By making code freeze a solid line and only promoting tested code you can eliminate the ambiguity of that two week time frame where sprints overlap. This will however require you to have the testing done sooner and automated testing will allow you to fix a bug and ensure that it stays fixed.

Perhaps adopting a policy that your master branch of development is always ready to be pushed to production and have all testing done prior to committing code to this master branch. If features run over in time or scope simple don't push them into the master branch.

A burndown chart would be easier to implement given a list of desired features and tasks for a sprint. If at code freeze - 1 week you have 3/5 features pushed to the master you have a clear idea of where you stand. If you wish finer grained control breakdown features into a burndown that aggregates into The master burndown.

  • Do you have automated tests for the GUI? It can have bugs too.
    – JeffO
    Jan 14, 2016 at 18:43

Another way to look at it, is that your 4-week sprint begins 2 weeks into you diagram, with first 2 weeks of development and another 2 weeks of code freeze etc. idle time in those last two weeks can be used to prepare for the next sprint. But that sprint officially starts 6 weeks into your diagram (after acceptance of the previous sprint).

Not only will this create a clearer priority (getting acceptance is more important than starting on new things), it also allows for a perfectly textbook release burn down.


The simplest way is to stop thinking that Scrum is agile and use a slightly different (and better - everything is better than Scrum :) ) methodology such as Kanban.

You do not need a burndown chart to be agile, and you do not even need to be "on target". Burndowns are really there solely as a tool to help you determine how much work you should be able to achieve in a sprint, as measured by work completed in previous sprints. Other methodologies do not bother with such things and prefer to just do what is needed until complete - which is what you do in Scrum anyway, but without the pressure of a burndown chart driving you to burnout.

If you insist on using burndown charts, remember that they are tools based on previous work (which is why you use estimation tools like t-shirt sizing for tasks instead of allocating definite time durations), a burndown is a relative to every other burndown. So you can simply set your sprint to include the 6 weeks (yes, ignoring the overlap) as the amount of work you get done in one sprint will be reduced by the overlapping work, and the sprint after that will also include the overlapping work, etc. This means every burndown will be consistent with every other one, and therefore will be self-regulating. After 3 sprints your velocity will settle down to a stable number. (note, in normal Scrum systems you have to perform 3 sprints or so to get a stable velocity anyway!)

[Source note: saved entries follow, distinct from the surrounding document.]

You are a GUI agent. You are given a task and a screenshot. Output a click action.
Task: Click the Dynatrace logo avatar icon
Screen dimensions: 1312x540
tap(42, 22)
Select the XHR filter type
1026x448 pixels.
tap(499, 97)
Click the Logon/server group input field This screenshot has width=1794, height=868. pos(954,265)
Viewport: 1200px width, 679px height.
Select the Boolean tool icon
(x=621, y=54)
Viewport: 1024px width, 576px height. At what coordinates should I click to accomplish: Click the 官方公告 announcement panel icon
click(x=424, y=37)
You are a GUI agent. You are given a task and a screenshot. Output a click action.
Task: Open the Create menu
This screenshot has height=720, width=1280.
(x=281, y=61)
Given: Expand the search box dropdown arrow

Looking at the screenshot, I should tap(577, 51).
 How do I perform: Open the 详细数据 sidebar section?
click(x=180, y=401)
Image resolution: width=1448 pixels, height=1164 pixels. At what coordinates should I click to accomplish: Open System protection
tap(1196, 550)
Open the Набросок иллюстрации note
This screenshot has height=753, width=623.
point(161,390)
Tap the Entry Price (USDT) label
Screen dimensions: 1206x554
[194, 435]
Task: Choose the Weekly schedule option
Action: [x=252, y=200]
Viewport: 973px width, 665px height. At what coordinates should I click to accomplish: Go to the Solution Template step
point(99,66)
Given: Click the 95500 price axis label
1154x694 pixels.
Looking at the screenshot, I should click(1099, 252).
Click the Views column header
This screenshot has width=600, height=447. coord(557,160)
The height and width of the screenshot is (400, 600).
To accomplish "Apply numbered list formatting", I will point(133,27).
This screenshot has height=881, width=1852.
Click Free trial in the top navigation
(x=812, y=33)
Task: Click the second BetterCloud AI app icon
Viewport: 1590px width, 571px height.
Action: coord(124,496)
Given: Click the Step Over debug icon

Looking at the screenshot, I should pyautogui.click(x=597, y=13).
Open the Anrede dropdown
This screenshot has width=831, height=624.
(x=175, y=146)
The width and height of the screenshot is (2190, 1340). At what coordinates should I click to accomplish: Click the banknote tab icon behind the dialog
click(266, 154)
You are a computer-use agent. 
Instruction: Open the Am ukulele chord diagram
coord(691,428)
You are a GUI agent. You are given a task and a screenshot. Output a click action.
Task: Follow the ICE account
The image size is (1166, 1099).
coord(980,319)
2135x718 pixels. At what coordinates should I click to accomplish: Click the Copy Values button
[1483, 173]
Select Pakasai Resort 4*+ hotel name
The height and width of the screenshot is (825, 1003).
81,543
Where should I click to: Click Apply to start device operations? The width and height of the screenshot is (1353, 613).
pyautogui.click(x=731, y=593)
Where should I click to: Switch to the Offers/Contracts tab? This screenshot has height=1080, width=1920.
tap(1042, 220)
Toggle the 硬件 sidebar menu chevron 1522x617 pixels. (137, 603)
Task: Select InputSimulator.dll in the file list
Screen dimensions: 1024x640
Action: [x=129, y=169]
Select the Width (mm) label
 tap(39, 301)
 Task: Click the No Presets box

The Sprint is an name taken from Scrum. At the end of a Sprint your software should be "potentially shippable".

During a Sprint your team should be free from interference but committed to delivering the software at the end of the sprint.

What you are doing would not normally be described as a sprint.

It looks like during your 4 week iteration you have a couple of days for bug fixing from the release branch.

You have many options, my preferred choice would be to reduce the iteration length to 1 week long, and when you need to do work on the release branch, introduce that to the appropriate sprint backlog. Issues identified in UAT should be fixed in iteration/week 5. To avoid waste, I would try to line up the start of an iteration with this window for fixes. The acceptance testing should not be considered special compared to any other bug fix. The bugs they discover should just go into the backlog and be prioritised as appropriate.

Alternatively as if it is a relatively fixed amount of work, that is, it always takes a certain numer of days, then I would time box the activities of bug fixing and not consider it as part of the burn down. You need ensure that time taken and pts/estimate are tracked for these issues.

Another option is to put in some placeholder stories for the work that will likely result from the acceptance testing. You can work out the points to assign them by using the amount of effort that they have taken historically.